Introduced in the earliest days of the web, site maps were traditionally an overview, often in list format, of pages in a website, with links to each page. HTML site maps are still around – Apple’s site map is a good example – and are still useful to visitors for a website with more than a dozen or so pages. (If your site has nine or fewer pages, every page should be linked to every other, precluding the need for a site map).
However, traditional site maps have several drawbacks:
- As static HTML pages, they are a pain to keep updated, especially on a busy site: every new page that is uploaded to the site must also be entered as a link on the site map page. (This can be alleviated to some degree by utilizing PHP or another server-side language).
- In complex and dynamic sites, files that are missing from the site map and not linked to from any other page might be missed by search engines when they index the site.

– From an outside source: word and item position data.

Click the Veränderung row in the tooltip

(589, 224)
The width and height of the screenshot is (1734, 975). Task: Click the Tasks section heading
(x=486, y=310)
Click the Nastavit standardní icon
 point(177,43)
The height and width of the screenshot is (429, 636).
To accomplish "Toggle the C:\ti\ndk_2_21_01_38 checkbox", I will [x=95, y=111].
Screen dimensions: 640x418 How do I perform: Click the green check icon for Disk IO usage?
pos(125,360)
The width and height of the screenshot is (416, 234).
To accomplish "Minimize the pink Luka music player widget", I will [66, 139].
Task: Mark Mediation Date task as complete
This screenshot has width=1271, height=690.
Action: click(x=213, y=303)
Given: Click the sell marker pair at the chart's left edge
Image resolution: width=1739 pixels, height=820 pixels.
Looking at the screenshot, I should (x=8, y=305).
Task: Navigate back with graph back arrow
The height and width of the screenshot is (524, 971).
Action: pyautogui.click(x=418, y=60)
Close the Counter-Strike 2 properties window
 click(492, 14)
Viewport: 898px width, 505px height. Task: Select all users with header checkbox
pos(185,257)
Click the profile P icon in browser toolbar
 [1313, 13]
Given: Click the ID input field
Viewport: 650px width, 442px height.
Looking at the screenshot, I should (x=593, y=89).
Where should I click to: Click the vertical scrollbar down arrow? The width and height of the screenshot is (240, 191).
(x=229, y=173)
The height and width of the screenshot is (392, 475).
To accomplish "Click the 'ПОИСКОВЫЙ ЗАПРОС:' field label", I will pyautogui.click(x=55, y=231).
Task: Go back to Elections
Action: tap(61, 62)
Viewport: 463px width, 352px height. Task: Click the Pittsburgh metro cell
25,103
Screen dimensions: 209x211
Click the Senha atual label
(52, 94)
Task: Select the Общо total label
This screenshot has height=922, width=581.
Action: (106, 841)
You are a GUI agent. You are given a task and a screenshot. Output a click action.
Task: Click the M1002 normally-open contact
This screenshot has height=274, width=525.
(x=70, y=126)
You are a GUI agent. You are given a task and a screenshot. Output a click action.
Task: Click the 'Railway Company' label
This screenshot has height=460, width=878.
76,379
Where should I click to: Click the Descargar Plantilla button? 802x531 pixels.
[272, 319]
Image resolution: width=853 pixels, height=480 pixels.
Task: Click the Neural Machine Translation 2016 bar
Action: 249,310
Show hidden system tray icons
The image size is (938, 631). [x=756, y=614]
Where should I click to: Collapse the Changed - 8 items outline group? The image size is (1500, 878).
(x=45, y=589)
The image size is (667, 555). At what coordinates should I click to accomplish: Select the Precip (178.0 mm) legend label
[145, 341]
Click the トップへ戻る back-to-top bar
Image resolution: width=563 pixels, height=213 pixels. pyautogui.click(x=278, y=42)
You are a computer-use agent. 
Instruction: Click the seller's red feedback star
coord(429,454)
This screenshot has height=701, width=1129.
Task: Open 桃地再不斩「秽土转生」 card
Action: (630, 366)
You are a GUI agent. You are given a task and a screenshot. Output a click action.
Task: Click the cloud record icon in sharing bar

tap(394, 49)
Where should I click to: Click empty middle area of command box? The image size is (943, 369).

- Traditional Sitemaps (note the capital S) give no indication of the relative importance of pages, nor how frequently they are changed or updated.
- They also do not list resources, such as images and video, that have become vital to web searches.
The answer to these problems are XML site maps (note the lowercase s). These site maps are not intended to be read by visitors: rather, they are guides for search engines to the resources on your site. XML site maps are supported by Google, Bing, and Yahoo.
I will use a portion of the site map for this site as an example:
<?xml version="1.0" encoding="UTF-8"?> <urlset xmlns:xsi="http://www.w3.org/2001/XMLSchema-instance" xsi:schemaLocation="http://www.sitemaps.org/schemas/sitemap/0.9 http://www.sitemaps.org/schemas/sitemap/0.9/sitemap.xsd" xmlns="http://www.sitemaps.org/schemas/sitemap/0.9" xmlns:image="http://www.sitemaps.org/schemas/sitemap-image/1.1"> <url> <loc>http://thenewcode.com/217/CSS3-Vendor-Prefixes</loc> <lastmod>2010-11-14</lastmod> <changefreq>monthly</changefreq> <priority>0.8</priority> </url>
As you can see, the xml site map goes into far greater depth than a standard traditional Sitemap, and supplies far more information that is useful to a search engine. It is important to note that
priority is not an indication to the search engine on how high to rank your page, but on the page’s relationship to the purpose of the site as a whole.
Obviously writing a complete XML site map is a serious undertaking for a even a moderately complex website. Fortunately there are tools to help you:
- The sitemaps.org website provides a good overview of the site map schema.
- XML-Sitemaps can automatically generate a free site map for your site, covering up to 500 pages. (It does not include images or videos by default – that is a paid option).
Once your site map is complete, upload it to the root of your site (typically with the filename sitemap.xml), alongside your index page. While search engines should find the file automatically and use it to help index your site, there is nothing wrong with directing Google, Bing and Yahoo to your site map in order to prompt an indexing attempt, or when the file changes significantly.
- Google can be alerted about your site map at Google WebMaster. (You will need a Google account to sign in, and may need to place a special verification meta tag in your index page to prove that you are the owner of the site).
- Bing accepts sitemaps at its Webmaster Tools sub-site.
By themselves, XML site maps do not guarantee higher ranking in search engines, or even that the search engine will use every piece of information presented in the site map. They can certainly help lead search engines to resources on your site that might otherwise be overlooked, and supply more contextual information about your site as a whole… and that is always a good thing.